8/13    Is there a unix command to print the full filesystem path of
        something? e.g.
        % pwd
        /home/troll
        % print-full-path drivel
        /home/troll/drivel
        \_ function print-full-path { (cd "$1"; pwd); }
           Implementation as a csh alias left as an exercise.
           \_ that doesn't work... $1 could be a file
        \_ You need something like:
           FDIR=`dirname "$relpath"`
           FBASE=`basename "$relpath"`
           FABS="`cd \"$D\" 2>/dev/null && pwd || echo \"$D\"`/$B"

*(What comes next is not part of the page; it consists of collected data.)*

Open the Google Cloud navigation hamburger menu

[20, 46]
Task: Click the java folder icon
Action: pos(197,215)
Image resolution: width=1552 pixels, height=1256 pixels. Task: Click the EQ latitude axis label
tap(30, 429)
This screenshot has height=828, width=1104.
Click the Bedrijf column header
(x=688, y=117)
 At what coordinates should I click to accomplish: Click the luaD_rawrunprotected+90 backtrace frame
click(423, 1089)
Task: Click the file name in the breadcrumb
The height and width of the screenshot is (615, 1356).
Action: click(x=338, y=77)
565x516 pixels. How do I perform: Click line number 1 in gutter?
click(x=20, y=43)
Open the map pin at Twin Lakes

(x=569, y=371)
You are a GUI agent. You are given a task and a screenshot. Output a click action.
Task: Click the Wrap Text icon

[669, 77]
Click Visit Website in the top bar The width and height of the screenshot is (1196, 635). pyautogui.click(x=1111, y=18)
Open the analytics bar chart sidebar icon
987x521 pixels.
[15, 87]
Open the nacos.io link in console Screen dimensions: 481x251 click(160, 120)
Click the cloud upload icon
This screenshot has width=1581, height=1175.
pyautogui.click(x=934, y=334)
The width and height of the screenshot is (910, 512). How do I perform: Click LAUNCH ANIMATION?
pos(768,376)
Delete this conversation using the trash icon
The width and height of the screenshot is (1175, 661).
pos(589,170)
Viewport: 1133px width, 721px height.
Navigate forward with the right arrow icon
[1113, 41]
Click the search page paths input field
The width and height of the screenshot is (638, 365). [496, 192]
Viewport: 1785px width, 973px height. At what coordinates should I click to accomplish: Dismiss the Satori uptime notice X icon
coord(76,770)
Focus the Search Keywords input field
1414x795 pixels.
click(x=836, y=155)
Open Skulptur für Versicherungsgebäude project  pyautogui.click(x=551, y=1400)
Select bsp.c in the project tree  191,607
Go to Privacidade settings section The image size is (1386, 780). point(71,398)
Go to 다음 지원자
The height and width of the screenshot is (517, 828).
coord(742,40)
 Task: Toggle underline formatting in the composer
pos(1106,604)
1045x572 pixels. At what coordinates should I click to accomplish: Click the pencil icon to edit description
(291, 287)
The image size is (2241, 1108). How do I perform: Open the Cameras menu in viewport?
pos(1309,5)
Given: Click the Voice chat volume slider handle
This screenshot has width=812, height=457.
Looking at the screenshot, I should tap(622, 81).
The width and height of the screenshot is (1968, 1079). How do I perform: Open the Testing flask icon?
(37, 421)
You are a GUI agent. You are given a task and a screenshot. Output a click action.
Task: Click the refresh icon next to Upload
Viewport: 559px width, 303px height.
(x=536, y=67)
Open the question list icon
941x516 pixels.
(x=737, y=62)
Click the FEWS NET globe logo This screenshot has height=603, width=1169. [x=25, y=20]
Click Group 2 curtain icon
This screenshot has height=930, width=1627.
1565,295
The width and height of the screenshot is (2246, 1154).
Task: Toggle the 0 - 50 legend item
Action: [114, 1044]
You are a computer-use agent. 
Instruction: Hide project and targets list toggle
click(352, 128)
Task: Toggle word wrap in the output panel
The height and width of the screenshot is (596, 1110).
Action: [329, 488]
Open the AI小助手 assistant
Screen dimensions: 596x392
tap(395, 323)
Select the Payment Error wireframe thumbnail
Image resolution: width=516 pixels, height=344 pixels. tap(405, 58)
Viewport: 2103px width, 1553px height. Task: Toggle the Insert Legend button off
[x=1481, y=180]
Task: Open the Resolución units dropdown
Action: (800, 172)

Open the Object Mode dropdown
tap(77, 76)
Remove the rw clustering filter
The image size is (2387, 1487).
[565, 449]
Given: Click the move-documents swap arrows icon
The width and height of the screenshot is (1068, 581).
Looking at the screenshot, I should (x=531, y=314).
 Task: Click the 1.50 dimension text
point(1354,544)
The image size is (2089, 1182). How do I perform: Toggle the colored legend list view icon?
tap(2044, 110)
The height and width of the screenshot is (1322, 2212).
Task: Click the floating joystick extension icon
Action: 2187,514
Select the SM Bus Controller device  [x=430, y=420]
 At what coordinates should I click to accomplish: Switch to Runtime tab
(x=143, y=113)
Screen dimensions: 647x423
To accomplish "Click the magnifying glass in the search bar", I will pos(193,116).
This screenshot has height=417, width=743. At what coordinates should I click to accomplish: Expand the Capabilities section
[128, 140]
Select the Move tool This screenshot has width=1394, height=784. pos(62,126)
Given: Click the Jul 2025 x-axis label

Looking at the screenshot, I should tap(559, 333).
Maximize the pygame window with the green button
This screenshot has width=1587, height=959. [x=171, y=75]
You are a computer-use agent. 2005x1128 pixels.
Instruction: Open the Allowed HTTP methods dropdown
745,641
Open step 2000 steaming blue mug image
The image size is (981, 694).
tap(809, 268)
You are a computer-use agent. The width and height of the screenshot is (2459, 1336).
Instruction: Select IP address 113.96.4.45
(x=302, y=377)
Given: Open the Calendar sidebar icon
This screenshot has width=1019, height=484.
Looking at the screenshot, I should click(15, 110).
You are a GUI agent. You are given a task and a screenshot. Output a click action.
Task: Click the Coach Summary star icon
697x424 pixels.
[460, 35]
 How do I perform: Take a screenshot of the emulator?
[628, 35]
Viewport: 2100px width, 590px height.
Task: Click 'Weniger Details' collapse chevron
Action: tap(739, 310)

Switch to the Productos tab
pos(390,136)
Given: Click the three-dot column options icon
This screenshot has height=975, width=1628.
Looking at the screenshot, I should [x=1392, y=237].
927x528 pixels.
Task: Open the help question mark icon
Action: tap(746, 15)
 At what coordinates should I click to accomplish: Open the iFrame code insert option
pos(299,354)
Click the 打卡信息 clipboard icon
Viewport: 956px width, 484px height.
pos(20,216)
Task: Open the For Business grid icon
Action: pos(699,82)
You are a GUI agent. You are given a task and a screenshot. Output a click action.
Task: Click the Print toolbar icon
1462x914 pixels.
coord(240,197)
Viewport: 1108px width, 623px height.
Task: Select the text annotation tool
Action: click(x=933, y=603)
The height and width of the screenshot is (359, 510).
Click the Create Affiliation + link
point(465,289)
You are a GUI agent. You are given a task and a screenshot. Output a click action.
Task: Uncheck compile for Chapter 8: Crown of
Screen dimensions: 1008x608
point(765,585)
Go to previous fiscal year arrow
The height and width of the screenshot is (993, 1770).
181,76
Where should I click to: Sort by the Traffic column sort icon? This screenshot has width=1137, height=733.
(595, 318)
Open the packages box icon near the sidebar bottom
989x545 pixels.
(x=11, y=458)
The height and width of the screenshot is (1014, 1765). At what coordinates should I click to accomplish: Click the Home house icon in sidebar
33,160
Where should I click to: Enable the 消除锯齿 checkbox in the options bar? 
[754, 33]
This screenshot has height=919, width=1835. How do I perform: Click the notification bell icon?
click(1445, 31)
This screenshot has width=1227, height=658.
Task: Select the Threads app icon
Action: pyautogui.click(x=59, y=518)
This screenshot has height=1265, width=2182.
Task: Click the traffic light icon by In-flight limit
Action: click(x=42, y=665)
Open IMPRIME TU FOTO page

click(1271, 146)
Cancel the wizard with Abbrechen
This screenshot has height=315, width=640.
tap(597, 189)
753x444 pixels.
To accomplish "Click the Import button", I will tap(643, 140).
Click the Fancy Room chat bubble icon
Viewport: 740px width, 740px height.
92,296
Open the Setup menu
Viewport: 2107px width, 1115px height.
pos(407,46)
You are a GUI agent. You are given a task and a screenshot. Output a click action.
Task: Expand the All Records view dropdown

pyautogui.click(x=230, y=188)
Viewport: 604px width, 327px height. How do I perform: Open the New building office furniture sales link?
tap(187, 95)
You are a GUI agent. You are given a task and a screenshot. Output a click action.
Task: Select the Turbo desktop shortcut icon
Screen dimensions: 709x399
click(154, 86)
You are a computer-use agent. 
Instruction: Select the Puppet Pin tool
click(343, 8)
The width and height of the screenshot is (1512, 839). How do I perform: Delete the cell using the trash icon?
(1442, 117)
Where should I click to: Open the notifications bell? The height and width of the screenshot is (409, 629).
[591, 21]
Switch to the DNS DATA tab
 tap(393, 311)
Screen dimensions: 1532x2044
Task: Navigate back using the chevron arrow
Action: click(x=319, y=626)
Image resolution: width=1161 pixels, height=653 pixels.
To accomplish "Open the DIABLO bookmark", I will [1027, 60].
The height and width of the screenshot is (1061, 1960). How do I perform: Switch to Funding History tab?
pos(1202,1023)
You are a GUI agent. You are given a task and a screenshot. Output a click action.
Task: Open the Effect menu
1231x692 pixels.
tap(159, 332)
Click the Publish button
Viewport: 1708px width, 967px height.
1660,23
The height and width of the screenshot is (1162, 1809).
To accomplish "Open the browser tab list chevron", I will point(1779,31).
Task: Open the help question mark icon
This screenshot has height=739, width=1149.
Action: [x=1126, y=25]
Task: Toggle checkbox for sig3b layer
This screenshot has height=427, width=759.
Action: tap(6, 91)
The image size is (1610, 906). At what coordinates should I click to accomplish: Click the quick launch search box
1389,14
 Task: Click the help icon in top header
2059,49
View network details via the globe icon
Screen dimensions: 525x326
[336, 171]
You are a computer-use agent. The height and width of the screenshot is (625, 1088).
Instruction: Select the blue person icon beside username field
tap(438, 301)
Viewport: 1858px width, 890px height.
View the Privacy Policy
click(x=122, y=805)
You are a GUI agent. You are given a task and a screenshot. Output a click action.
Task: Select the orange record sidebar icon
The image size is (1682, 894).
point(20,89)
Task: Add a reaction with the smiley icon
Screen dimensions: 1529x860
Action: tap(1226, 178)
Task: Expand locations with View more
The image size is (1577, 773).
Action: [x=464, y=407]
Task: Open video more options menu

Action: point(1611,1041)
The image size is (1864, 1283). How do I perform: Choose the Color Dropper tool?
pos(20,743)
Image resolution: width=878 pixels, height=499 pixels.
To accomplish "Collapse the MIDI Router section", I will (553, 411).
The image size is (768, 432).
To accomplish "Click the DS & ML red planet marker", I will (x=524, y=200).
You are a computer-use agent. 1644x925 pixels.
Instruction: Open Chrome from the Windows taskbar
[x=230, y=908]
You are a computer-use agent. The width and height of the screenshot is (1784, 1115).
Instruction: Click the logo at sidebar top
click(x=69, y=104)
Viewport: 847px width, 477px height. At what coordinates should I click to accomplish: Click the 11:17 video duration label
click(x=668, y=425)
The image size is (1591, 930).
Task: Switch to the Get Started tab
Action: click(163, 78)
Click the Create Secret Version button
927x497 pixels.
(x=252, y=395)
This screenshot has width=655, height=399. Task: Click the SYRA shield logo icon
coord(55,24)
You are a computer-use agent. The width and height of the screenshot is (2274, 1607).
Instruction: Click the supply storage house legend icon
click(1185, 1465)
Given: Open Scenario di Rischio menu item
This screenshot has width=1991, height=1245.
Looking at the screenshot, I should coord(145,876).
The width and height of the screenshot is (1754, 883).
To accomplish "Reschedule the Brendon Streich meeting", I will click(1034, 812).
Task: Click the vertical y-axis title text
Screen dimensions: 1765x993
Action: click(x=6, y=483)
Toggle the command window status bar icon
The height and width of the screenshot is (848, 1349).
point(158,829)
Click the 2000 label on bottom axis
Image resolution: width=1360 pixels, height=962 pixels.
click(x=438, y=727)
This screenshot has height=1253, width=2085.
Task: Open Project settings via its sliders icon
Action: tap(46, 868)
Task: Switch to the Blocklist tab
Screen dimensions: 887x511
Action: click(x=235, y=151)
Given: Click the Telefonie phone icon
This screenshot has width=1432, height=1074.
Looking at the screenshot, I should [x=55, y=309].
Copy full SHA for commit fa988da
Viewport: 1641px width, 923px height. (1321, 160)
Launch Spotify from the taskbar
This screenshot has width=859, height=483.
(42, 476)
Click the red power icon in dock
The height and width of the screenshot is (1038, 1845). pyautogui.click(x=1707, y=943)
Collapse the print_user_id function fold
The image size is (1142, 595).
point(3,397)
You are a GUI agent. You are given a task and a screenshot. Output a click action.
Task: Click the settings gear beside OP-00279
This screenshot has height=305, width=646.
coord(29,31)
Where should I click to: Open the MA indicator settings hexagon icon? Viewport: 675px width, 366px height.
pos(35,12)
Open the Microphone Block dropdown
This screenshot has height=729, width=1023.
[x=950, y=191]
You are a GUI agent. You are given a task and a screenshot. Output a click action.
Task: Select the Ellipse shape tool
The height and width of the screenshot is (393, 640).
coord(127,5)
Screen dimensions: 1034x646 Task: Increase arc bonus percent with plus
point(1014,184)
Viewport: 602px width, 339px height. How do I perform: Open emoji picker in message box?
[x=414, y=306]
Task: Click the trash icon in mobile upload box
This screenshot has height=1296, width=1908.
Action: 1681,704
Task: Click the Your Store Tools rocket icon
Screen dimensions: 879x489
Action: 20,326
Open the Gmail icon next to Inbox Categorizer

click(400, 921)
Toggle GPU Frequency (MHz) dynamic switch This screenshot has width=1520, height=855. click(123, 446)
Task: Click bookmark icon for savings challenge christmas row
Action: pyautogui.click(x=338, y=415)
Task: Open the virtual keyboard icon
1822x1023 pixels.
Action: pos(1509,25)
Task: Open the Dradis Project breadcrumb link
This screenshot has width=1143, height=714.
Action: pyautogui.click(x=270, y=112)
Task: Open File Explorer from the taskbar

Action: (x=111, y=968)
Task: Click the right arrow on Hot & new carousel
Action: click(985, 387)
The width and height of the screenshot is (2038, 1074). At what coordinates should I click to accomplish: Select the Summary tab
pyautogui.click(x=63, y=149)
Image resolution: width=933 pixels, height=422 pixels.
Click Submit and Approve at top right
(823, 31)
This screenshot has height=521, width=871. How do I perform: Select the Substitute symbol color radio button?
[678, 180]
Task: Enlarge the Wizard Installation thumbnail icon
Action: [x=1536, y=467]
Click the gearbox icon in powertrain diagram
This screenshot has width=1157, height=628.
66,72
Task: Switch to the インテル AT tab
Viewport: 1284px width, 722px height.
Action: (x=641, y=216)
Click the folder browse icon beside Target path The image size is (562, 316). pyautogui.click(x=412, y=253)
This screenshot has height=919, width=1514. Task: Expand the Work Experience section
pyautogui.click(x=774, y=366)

           \_ christ. ok the answer is "no, you need a script".
        \_ which foo
        \_ Ok here's my little perl script for this, if anyone cares. -op
           \_ locate foo
              whereis foo
              find `pwd` -name foo -maxdepth 1
              echo `pwd`/foo
              \_ that last thing would work but I wanted symbolic links
              \_ `pwd`/foo would work but I wanted symbolic links
                 and relative paths converted to absolute paths.
                 The others don't work in general.
        \_ Here's my perl script for this, if anyone cares. -op
                #!/usr/bin/perl
                chop($cwd = `pwd`);
                foreach $arg (@ARGV) {
                  chdir $cwd;
                  chop($rel = `dirname $arg`);
                  chop($base = `basename $arg`);
                  chdir $rel || die "path not found: $rel\n";
                  chop($full = `pwd`);
                  print $full;
                  print "/" if ($full ne "/");
                  print $base if ($base ne "/");
                  print "\n";
                }
                \_ Look up chomp() as a chop() replacement for removing \n.